*** Available records ***

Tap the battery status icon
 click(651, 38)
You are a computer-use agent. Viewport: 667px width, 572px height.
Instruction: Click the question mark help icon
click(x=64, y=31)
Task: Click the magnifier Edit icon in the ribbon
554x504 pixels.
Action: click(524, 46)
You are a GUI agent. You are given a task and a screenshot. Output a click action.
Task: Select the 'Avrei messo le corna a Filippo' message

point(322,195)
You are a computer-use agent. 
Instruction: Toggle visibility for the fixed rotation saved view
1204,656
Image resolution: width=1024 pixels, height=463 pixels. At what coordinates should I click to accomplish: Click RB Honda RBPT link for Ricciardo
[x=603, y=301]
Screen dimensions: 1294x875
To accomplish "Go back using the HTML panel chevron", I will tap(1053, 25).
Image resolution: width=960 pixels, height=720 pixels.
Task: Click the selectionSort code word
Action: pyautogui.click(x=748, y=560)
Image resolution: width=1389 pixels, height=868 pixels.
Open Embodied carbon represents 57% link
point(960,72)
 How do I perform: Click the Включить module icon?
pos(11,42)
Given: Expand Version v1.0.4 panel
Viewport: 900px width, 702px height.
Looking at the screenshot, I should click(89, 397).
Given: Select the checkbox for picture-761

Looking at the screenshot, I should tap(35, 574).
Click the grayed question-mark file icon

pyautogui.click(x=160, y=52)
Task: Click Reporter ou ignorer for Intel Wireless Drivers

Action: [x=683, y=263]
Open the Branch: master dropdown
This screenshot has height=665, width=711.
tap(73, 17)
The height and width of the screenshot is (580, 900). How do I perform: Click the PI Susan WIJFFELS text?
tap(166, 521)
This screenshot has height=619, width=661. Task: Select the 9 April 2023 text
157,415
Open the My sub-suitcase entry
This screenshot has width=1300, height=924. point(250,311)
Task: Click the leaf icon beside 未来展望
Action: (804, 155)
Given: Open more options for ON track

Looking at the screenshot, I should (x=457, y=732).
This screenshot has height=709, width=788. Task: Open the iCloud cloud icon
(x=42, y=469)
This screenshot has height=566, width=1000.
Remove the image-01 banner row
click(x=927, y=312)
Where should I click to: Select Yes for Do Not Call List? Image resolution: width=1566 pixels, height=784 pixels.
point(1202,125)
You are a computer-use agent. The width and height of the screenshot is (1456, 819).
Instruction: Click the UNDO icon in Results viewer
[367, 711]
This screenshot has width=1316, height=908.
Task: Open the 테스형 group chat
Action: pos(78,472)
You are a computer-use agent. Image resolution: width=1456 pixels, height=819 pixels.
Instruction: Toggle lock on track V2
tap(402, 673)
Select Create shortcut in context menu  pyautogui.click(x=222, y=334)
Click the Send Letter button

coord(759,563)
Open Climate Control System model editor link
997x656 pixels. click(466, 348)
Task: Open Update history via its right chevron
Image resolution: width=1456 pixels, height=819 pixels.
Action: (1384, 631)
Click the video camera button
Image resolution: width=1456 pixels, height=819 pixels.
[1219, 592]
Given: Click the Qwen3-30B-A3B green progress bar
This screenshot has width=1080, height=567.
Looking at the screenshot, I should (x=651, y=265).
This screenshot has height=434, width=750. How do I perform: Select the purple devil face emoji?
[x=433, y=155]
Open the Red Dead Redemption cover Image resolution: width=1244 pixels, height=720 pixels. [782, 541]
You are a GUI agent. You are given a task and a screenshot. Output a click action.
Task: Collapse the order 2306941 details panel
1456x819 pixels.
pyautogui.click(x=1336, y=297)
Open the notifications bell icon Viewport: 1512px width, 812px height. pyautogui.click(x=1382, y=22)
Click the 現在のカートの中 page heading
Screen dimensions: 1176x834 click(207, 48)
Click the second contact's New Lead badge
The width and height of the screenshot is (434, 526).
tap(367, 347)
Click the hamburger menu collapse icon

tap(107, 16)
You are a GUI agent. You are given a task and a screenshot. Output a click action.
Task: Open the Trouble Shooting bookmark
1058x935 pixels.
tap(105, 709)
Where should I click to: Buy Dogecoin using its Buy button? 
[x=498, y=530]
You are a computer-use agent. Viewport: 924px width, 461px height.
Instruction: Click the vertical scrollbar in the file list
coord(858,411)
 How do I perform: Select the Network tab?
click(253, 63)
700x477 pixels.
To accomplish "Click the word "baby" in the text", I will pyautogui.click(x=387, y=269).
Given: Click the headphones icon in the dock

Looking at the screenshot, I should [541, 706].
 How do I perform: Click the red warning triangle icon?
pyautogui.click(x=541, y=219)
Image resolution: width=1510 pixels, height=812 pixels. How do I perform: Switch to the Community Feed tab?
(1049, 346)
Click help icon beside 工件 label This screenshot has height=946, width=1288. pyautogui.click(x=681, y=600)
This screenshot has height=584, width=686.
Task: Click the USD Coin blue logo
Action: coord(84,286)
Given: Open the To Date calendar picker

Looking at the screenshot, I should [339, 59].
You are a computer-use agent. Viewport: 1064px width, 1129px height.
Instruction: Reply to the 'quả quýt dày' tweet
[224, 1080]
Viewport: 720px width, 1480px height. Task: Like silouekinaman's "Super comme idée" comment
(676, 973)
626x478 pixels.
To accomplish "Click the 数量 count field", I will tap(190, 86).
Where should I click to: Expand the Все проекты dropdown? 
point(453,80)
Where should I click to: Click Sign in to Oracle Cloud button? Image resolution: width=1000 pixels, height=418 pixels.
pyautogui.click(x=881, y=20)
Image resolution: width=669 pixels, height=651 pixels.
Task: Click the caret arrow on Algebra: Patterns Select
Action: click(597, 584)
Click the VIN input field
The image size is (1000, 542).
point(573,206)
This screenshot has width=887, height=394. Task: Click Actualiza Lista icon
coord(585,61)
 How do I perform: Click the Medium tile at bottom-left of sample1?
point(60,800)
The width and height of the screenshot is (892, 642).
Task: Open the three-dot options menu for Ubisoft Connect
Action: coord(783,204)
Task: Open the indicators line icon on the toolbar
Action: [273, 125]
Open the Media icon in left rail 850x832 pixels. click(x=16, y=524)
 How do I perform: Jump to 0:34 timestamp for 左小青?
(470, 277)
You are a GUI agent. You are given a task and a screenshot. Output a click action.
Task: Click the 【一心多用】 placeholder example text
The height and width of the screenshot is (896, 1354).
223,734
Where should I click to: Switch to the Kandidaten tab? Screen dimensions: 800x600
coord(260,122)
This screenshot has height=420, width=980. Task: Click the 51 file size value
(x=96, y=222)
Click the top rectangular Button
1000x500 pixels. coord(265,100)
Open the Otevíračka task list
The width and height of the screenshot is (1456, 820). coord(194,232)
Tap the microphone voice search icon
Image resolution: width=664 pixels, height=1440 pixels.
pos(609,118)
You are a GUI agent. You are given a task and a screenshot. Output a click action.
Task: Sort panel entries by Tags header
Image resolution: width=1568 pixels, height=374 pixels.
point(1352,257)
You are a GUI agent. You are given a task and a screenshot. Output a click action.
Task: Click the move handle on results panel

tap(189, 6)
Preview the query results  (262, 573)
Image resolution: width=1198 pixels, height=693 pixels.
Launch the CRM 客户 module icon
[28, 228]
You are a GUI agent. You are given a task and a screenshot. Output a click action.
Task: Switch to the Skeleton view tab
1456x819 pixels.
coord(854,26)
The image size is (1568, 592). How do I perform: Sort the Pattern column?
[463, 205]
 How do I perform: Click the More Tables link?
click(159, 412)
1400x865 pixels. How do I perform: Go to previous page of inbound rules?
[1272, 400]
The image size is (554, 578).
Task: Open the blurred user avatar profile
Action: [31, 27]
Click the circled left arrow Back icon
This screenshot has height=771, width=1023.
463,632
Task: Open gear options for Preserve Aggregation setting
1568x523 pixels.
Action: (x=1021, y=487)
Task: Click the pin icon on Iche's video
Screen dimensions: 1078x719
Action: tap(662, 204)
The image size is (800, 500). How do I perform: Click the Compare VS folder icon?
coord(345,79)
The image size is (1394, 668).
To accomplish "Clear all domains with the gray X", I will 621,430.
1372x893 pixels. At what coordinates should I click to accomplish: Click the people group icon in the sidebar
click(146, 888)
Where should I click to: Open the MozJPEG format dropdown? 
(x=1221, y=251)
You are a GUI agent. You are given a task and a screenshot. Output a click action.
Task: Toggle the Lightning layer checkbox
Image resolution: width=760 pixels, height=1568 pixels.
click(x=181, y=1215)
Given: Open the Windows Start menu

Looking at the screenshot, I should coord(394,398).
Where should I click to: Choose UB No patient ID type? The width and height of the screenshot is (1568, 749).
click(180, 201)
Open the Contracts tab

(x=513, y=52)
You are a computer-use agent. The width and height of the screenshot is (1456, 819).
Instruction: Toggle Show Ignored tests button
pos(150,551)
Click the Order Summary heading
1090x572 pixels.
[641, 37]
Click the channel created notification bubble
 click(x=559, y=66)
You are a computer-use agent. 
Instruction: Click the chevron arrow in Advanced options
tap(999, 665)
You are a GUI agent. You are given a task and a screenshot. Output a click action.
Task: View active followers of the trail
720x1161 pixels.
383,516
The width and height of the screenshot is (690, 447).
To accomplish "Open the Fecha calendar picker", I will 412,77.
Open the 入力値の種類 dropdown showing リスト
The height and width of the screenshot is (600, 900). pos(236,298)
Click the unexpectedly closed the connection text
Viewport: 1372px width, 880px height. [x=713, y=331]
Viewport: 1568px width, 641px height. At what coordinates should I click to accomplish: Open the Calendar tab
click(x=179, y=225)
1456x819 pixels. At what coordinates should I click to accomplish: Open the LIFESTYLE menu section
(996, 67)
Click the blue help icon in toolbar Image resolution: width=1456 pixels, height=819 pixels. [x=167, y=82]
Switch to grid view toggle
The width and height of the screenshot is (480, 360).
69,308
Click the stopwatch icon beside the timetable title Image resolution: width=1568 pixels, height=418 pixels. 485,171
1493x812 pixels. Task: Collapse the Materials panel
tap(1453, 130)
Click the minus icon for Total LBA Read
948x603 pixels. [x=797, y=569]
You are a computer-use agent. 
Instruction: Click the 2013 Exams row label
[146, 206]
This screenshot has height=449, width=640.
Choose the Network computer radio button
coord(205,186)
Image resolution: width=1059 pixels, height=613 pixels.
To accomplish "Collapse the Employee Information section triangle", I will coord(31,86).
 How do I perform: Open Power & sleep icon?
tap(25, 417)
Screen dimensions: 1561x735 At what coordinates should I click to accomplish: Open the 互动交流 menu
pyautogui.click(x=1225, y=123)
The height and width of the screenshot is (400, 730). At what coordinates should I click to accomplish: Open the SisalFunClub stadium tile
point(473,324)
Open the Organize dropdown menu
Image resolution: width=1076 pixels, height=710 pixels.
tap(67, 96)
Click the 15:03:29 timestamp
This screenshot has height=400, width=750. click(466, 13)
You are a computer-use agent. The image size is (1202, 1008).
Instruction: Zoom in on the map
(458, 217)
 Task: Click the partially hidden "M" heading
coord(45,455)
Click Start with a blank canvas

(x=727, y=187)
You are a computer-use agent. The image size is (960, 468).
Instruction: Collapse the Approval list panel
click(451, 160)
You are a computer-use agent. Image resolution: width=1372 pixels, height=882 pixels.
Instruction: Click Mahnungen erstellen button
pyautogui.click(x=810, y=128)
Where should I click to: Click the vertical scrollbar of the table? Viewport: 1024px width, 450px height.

***

Required task:
Convert the stretch of the records that opens with the line containing "How do I perform: Click the Medium" and closes with the line containing "Action: [31, 27]" into a Markdown table with the columns Row and Line. Give each line its own numbered row, and leave out blank lines.

Finished exercise:
| Row | Line |
|---|---|
| 1 |  How do I perform: Click the Medium tile at bottom-left of sample1? |
| 2 | point(60,800) |
| 3 | The width and height of the screenshot is (892, 642). |
| 4 | Task: Open the three-dot options menu for Ubisoft Connect |
| 5 | Action: coord(783,204) |
| 6 | Task: Open the indicators line icon on the toolbar |
| 7 | Action: [273, 125] |
| 8 | Open the Media icon in left rail 850x832 pixels. click(x=16, y=524) |
| 9 |  How do I perform: Jump to 0:34 timestamp for 左小青? |
| 10 | (470, 277) |
| 11 | You are a GUI agent. You are given a task and a screenshot. Output a click action. |
| 12 | Task: Click the 【一心多用】 placeholder example text |
| 13 | The height and width of the screenshot is (896, 1354). |
| 14 | 223,734 |
| 15 | Where should I click to: Switch to the Kandidaten tab? Screen dimensions: 800x600 |
| 16 | coord(260,122) |
| 17 | This screenshot has height=420, width=980. Task: Click the 51 file size value |
| 18 | (x=96, y=222) |
| 19 | Click the top rectangular Button |
| 20 | 1000x500 pixels. coord(265,100) |
| 21 | Open the Otevíračka task list |
| 22 | The width and height of the screenshot is (1456, 820). coord(194,232) |
| 23 | Tap the microphone voice search icon |
| 24 | Image resolution: width=664 pixels, height=1440 pixels. |
| 25 | pos(609,118) |
| 26 | You are a GUI agent. You are given a task and a screenshot. Output a click action. |
| 27 | Task: Sort panel entries by Tags header |
| 28 | Image resolution: width=1568 pixels, height=374 pixels. |
| 29 | point(1352,257) |
| 30 | You are a GUI agent. You are given a task and a screenshot. Output a click action. |
| 31 | Task: Click the move handle on results panel |
| 32 | tap(189, 6) |
| 33 | Preview the query results  (262, 573) |
| 34 | Image resolution: width=1198 pixels, height=693 pixels. |
| 35 | Launch the CRM 客户 module icon |
| 36 | [28, 228] |
| 37 | You are a GUI agent. You are given a task and a screenshot. Output a click action. |
| 38 | Task: Switch to the Skeleton view tab |
| 39 | 1456x819 pixels. |
| 40 | coord(854,26) |
| 41 | The image size is (1568, 592). How do I perform: Sort the Pattern column? |
| 42 | [463, 205] |
| 43 |  How do I perform: Click the More Tables link? |
| 44 | click(159, 412) |
| 45 | 1400x865 pixels. How do I perform: Go to previous page of inbound rules? |
| 46 | [1272, 400] |
| 47 | The image size is (554, 578). |
| 48 | Task: Open the blurred user avatar profile |
| 49 | Action: [31, 27] |